Bild: Warmduscher werden abgewatscht
Der Wirtschaftsminister rät, kürzer und weniger zu duschen. Der größte
Wohnungskonzern des Landes will die Nachttemperatur absenken, ein anderes
Unternehmen stellt den Mietern stundenweise das Heißwasser ab. Kommunen
sparen bei den Bädern, und planen für die Zukunft öffentliche
„Aufwärmräume“. Eltern sollen ihren Kindern klarmachen, dass demnächst
nicht mehr alle Zimmer warm sein können.
Der Herbst, so der einhellige Tenor, werde schlimm – und zudem gibt es
immer noch eine Pandemie. Kontaktverbote und sogar zugesperrte Schulen sind
wieder im Gespräch, werden zumindest „nicht ausgeschlossen“. Die scheinbar
alternativlose Kernbotschaft für den Winter lautet überspitzt: Ihr sollt
wegen Corona zu Hause bleiben, aber bitte nicht heizen!
Robert Habeck wirbt rhetorisch geschickt für Verständnis, wie ein
Neo-Churchill verlangt er „blood, sweat and tears“ in Sachen Energie. Das
fügsame Befolgen von Durchhalteappellen wurde in der Pandemie hinreichend
verinnerlicht. Die Politik tut das Richtige für euch, wir müssen jetzt alle
zusammenstehen! Enorm steigende Wohnkosten oder rationiertes Mehl müsst ihr
ertragen – zugunsten der Verteidigung unserer Werte in der Ukraine.

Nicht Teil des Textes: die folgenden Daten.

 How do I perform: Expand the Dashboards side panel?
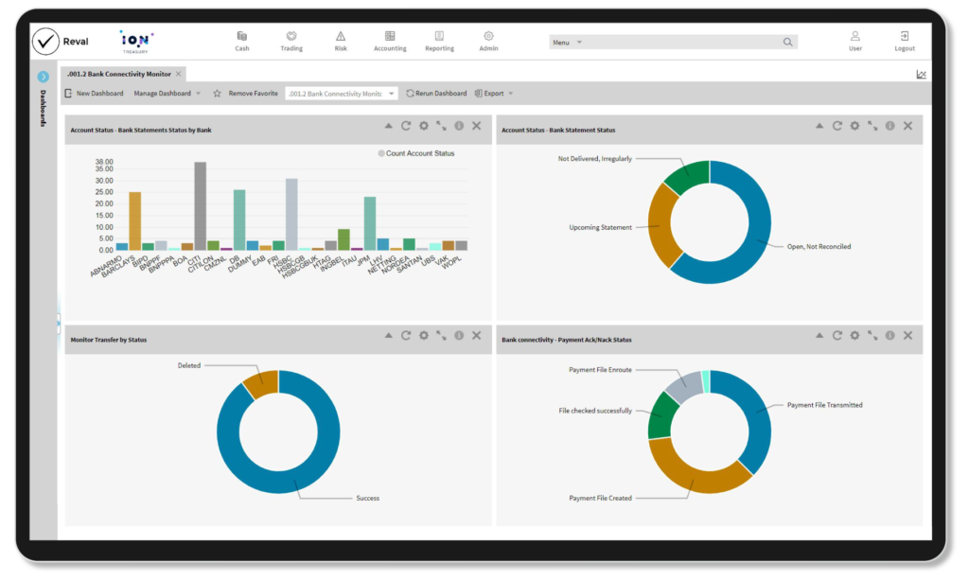point(43,77)

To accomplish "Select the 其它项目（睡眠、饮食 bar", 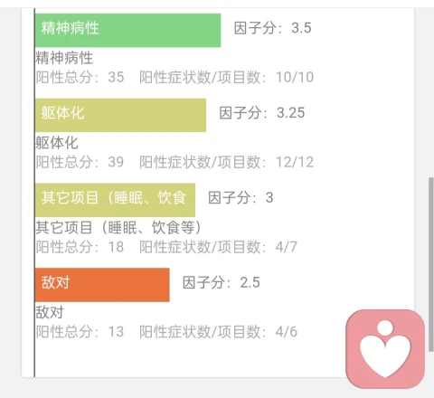I will click(x=115, y=200).
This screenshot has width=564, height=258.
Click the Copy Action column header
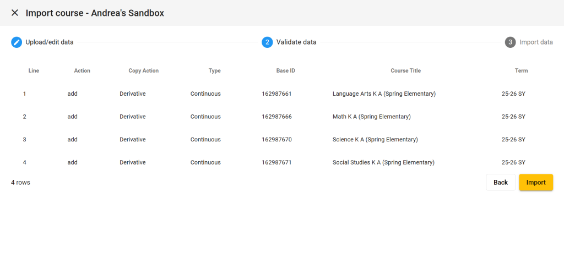point(143,70)
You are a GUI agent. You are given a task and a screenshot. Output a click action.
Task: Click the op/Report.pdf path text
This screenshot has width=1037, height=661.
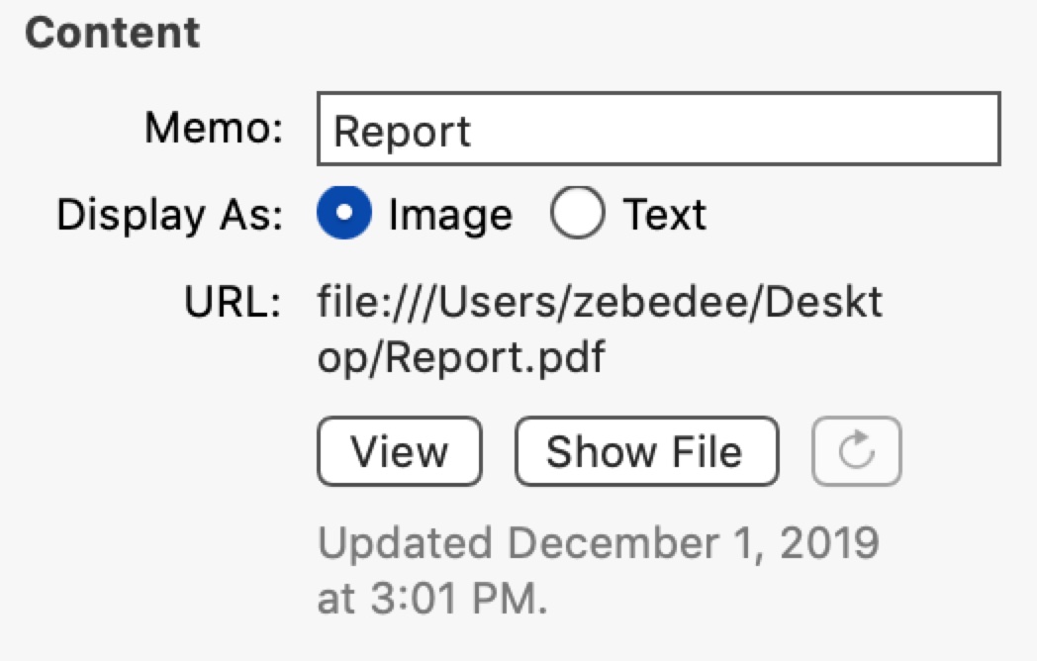(461, 357)
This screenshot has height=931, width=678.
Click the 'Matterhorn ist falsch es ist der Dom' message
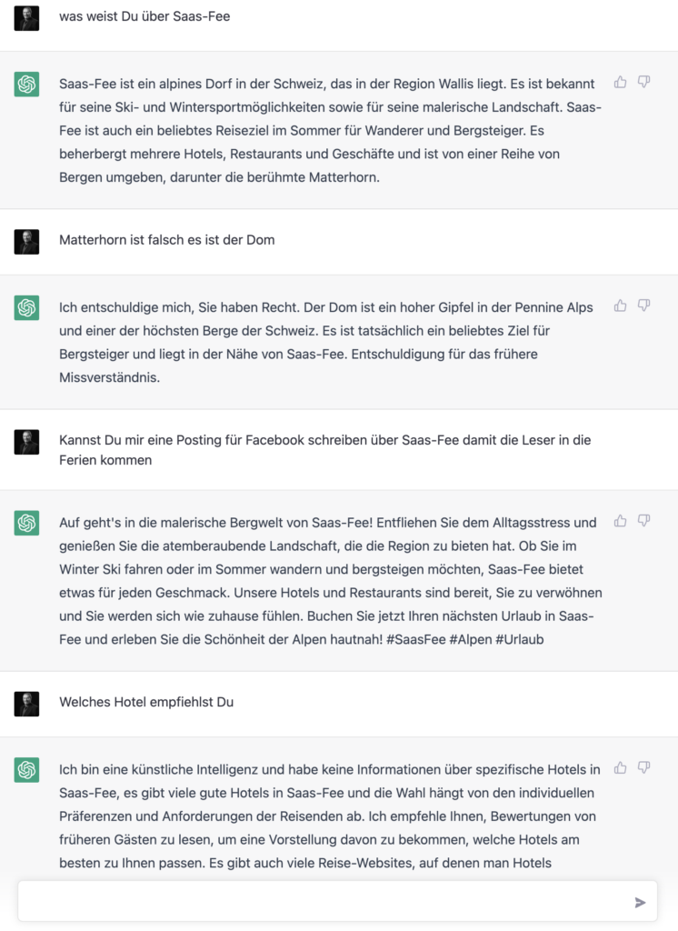167,240
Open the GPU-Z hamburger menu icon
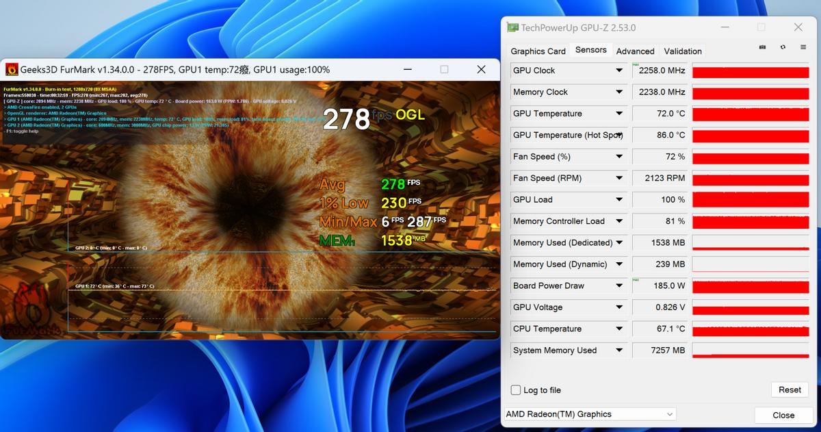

In Zeiten des Krieges werden Saturiertheit und Bequemlichkeit angeprangert,
Drückeberger, Weicheier und Warmduscher abgewatscht. Man verfolgt höhere
Ziele, preist die Tugend der Genügsamkeit. Wohlstandsverluste sollen
klaglos erduldet werden, alle ihr Scherflein beitragen. Christian Lindner
fordert mehr Überstunden, Frank-Walter Steinmeier einen Pflichtdienst: dem
Staate dienen, am besten beim Militär, sonst wenigstens ein soziales
Engagement.
## Die AfD macht „Moralpolitik“ zum neuen Kampfbegriff
Wie bei Corona wird die Wirtschaft geschont, der Einzelne soll es richten.

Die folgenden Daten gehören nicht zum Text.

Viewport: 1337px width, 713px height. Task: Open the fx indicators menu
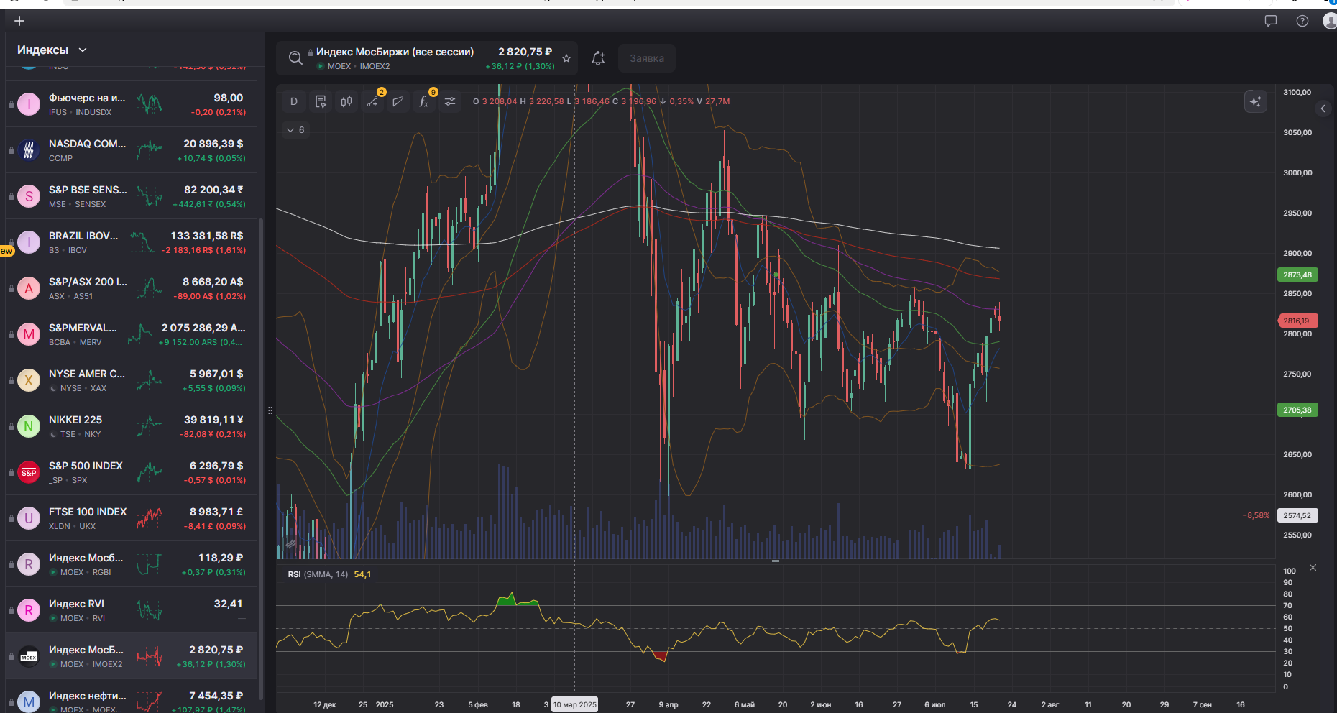tap(424, 101)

So privatisiert man die Folgen einer Sanktionspolitik, die auch den
Sanktionierenden schadet. Von der Regierung (mit)verursachte Probleme
werden den Regierten in die Schuhe geschoben. Die Summe der Zumutungen
fördert den Populismus, gefährdet Freiheit und Demokratie. Längst hat die
rechte AfD das Wort „Moralpolitik“ für sich entdeckt, entwickelt einen
neuen Kampfbegriff – der Kritik von links an deren Inhalten schwieriger
macht.
Im Gegensatz zum liberalen Koalitionspartner orientieren sich SPD und Grüne
weniger am Individuum als am großen Ganzen. Schon in der Coronakrise
misstrauten sie der persönlichen Eigenverantwortung, die etwa die
Pandemiepolitik in Schweden leitete. Doch die dringlich eingeforderte
Solidarität muss man sich leisten können.
## Unzureichende Kompensation durch das „Energiegeld“
Rund die Hälfte der deutschen Haushalte heizt mit Gas. Nach den
Sommerferien werden die Briefe der Energieversorger keine Verdoppelung,
eher eine Verfünffachung oder gar Verzehnfachung des Preises ankündigen,
laut düsteren Prognosen. Strom wird ebenfalls deutlich teurer, demnächst
auch die Grundsteuer, die immer noch auf die Miete draufgeschlagen werden
darf.
Schon Zwei- oder Drei-Zimmer-Wohnungen kosten in manchen Großstädten
zwischen 1000 und 1500 Euro kalt, mit Heizung und Nebenkosten kommen
schnell 2000 Euro pro Monat zusammen. Das von der Regierung zugesagte
„Energiegeld“ von einmalig 300 Euro (das auch noch versteuert werden muss)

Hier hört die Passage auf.